Task details: Read through the data, and wherever a line holds the word "Services", write that line out.

==== Input data

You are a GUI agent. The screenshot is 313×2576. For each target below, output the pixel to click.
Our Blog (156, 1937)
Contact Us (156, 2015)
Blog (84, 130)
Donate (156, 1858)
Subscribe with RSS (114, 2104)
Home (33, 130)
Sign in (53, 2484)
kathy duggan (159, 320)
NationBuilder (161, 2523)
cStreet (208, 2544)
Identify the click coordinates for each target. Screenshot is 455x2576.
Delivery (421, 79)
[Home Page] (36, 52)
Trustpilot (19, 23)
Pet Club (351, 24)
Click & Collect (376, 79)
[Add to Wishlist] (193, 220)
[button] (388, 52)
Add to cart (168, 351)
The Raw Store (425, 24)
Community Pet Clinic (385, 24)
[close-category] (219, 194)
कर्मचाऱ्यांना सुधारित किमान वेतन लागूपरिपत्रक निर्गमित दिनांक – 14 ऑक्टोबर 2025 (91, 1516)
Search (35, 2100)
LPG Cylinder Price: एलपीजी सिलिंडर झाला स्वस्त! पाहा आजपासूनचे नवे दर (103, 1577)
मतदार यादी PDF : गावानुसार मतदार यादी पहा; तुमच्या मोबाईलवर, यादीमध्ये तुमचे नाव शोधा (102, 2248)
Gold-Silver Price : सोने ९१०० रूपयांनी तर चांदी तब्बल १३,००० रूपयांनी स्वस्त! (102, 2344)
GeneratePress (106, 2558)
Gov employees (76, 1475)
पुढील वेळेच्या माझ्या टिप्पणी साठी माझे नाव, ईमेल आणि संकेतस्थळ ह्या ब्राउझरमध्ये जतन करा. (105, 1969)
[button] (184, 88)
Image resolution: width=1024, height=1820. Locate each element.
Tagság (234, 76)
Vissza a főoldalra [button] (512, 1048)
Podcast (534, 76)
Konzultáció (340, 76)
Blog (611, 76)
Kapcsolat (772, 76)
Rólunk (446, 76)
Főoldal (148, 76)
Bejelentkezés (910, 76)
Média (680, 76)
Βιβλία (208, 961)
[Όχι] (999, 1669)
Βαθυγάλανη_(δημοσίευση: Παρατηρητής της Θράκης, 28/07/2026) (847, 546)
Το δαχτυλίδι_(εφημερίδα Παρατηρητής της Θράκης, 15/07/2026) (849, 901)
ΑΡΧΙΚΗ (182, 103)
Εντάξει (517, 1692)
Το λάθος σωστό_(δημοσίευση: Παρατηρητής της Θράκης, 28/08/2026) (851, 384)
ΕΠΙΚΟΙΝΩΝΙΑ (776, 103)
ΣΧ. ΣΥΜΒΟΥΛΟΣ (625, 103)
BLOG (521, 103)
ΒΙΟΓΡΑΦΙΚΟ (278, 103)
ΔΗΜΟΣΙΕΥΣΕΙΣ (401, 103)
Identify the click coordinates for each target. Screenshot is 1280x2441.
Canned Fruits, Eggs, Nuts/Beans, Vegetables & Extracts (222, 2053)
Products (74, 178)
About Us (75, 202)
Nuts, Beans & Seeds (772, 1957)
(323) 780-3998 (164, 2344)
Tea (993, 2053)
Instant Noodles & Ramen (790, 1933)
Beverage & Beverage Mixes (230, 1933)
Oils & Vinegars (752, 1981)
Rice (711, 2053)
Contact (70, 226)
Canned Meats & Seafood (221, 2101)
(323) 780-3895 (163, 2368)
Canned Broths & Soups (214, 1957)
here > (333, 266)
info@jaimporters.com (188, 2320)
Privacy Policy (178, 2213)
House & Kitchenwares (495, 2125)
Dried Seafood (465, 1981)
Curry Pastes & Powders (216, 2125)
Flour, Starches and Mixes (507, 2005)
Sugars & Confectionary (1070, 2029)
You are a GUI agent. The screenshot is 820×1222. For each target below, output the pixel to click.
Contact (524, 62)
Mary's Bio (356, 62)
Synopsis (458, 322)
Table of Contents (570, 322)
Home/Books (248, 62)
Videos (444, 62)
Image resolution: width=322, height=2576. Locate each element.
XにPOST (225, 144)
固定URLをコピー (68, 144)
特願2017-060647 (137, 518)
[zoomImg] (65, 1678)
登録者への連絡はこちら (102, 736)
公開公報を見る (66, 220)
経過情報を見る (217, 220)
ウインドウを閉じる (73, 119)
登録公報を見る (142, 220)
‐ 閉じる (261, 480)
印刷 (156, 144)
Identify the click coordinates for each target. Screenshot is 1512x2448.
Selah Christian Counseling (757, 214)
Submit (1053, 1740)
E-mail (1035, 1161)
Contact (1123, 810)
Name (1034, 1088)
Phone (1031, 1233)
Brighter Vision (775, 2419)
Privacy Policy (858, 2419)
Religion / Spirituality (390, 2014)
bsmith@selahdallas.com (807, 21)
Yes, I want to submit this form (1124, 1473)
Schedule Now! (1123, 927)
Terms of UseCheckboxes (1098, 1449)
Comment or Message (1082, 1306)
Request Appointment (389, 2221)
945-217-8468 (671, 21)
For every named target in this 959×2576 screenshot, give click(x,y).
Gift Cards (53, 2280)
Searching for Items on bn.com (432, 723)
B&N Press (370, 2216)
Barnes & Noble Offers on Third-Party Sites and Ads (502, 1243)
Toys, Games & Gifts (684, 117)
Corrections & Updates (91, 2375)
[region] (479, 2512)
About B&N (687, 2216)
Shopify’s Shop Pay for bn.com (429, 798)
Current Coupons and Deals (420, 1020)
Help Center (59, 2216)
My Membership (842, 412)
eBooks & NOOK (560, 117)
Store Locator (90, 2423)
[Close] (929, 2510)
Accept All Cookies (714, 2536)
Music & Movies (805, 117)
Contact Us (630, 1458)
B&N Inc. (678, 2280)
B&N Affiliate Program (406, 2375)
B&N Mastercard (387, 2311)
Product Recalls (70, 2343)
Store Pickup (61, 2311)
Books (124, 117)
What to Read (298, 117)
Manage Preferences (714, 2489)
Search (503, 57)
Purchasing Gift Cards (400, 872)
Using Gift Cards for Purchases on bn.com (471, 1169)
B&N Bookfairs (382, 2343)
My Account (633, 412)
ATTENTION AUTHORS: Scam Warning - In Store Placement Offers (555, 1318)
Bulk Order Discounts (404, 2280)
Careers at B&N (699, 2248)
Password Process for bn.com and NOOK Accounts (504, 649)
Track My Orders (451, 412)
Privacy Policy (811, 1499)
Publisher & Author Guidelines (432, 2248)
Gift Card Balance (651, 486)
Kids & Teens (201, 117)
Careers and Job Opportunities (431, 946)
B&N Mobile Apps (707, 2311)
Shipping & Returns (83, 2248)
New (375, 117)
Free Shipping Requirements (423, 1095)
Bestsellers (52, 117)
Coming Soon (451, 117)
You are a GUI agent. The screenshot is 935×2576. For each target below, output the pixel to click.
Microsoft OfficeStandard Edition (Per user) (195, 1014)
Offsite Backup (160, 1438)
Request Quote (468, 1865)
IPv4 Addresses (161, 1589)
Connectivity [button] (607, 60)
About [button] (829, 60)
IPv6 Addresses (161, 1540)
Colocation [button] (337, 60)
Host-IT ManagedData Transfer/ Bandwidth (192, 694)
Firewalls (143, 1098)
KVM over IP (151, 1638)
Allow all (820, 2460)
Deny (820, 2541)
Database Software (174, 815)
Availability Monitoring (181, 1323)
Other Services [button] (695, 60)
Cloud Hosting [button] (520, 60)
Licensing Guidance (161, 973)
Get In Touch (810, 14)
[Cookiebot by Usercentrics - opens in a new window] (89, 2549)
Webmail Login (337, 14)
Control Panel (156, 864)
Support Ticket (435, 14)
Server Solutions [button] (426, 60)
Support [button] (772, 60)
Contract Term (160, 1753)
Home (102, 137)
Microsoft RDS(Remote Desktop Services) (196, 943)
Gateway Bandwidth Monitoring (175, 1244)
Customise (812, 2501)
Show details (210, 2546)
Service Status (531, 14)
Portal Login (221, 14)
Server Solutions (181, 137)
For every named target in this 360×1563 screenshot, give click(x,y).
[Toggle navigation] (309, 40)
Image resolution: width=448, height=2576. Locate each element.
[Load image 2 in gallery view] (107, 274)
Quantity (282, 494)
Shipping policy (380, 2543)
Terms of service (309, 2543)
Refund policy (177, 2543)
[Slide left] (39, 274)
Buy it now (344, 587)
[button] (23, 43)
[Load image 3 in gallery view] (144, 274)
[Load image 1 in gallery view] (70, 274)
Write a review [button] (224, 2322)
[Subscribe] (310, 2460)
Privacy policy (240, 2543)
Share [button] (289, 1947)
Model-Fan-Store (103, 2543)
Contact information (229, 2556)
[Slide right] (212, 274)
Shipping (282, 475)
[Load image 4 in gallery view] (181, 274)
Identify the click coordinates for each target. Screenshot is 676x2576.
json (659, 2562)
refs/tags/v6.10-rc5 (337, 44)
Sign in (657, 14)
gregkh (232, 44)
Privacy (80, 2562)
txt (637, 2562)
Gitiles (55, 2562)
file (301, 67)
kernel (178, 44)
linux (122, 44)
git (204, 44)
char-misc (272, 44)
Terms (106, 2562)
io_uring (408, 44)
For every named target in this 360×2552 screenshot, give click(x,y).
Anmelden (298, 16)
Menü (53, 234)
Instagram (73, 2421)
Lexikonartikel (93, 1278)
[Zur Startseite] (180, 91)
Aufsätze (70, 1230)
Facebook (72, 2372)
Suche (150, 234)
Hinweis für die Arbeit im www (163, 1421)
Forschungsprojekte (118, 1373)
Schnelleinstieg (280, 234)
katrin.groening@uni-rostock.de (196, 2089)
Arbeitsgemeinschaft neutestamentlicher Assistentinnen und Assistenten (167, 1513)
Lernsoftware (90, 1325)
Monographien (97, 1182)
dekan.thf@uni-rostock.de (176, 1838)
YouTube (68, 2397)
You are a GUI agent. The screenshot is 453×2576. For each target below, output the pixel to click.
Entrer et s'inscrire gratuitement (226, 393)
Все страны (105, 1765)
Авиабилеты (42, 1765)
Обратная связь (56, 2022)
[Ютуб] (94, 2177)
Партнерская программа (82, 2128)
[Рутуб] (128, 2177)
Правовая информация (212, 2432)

========

Finished exercise:
Other Services [button] (695, 60)
Microsoft RDS(Remote Desktop Services) (196, 943)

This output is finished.